La démocratie mort-née

Hugo Bonin
credit: Illustration: Francis Léveillée
Illustration: Francis Léveillée
Publié le : vendredi 15 mars 2019
Politique

La démocratie mort-née

La démocratie est-elle plus fragile qu’on ne le croit?

Considéré dans ce texte

How Democracies Die, de Steven Levitsky et Daniel Ziblatt. Les bouncers de la démocratie. Le côté sombre du mythe américain. Les élites et ceux qu’elles tentent d’exclure du système politique. Maxime Bernier et Doug Ford. Le rôle du peuple.

Depuis l’invention du mot démocratie quelque part sur une colline athénienne, il y a plus de 2500 ans, une question tourmente les philosophes: la démocratie est-elle sa pire ennemie? Du fait de sa nature conflictuelle, de l’irrationalité des foules, est-elle condamnée à tomber sous les coups du premier démagogue venu? Ou, pour dire les choses d’une manière plus contemporaine: vote-t-on toujours pour des caves?

Avec l’élection de Donald Trump aux États-Unis et celle de Jair Bolsonaro au Brésil, ce questionnement revient avec force. Chez les intellectuels occidentaux, on s’inquiète. Loin de vivre la «fin de l’Histoire» promise par le politologue Francis Fukuyama au début des années 1990, nous assisterions peut-être à la fin du règne de la démocratie libérale.

C’est notamment ce qui préoccupe Steven Levitsky et Daniel Ziblatt, deux professeurs de science politique à Harvard et auteurs de How Democracies Die, paru en janvier 2018. Bestseller aux États-Unis et ouvrage particulièrement apprécié en Allemagne et au Brésil (deux pays pour lesquels «c’est compliqué» la démocratie), ce livre, comme son sujet, fait jaser. Sa thèse n’est pas nouvelle mais s’avère d’une actualité indéniable. En effet, Levitsky et Ziblatt avancent que, contrairement à la croyance populaire, les démocraties ne meurent pas (ou plus) à la suite de violents coups d’État, mais par un renversement progressif des règles démocratiques.

En bref, on n’assassine pas les démocraties en plein jour. Elles meurent plutôt lentement, empoisonnées par la main de démagogues autoritaires qui cherchent à subvertir le jeu politique à leur avantage.
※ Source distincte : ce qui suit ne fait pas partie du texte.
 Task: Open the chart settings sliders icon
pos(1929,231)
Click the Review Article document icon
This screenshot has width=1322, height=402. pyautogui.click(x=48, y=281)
Les chercheurs arrivent à cette conclusion au terme d’un survol des régimes fascistes allemand, italien et espagnol, du Pérou de Fujimori et du Venezuela de Chávez, mais aussi de pays qui ont su résister à la tentation de la dictature, comme la Belgique des années 1930 ou la Colombie des années 2000. En parallèle, ils examinent l’histoire politique des États-Unis, ancienne et actuelle, pour y déceler les indices d’une dérive autoritaire. Leur conclusion est sombre: la démocratie étatsunienne est plus ou moins à l’agonie, tuée par les républicains et les démagogues de Fox News, à coups de tactiques politiques traitresses mais légales, et par une diabolisation mutuelle entre adversaires politiques. Pour les auteurs, Trump est bel et bien un autocrate, coupable de tenter de détruire le régime en place. Mais s’il est le premier à pouvoir le faire, ce n’est ni grâce à son intelligence ni grâce à son charisme, mais bien parce que depuis les années 1970 les normes qui garantissent la stabilité démocratique aux États-Unis s’effritent.

À mi-chemin entre étude comparative et réquisitoire anticonservateur, How Democracies Die laisse toutefois plusieurs questions en suspens: quelle est cette démocratie qu’on essaye de tuer? Un régime qui a toujours fonctionné sur l’exclusion est-il même démocratique? Et que peut nous apprendre le soi-disant «exceptionnalisme américain»?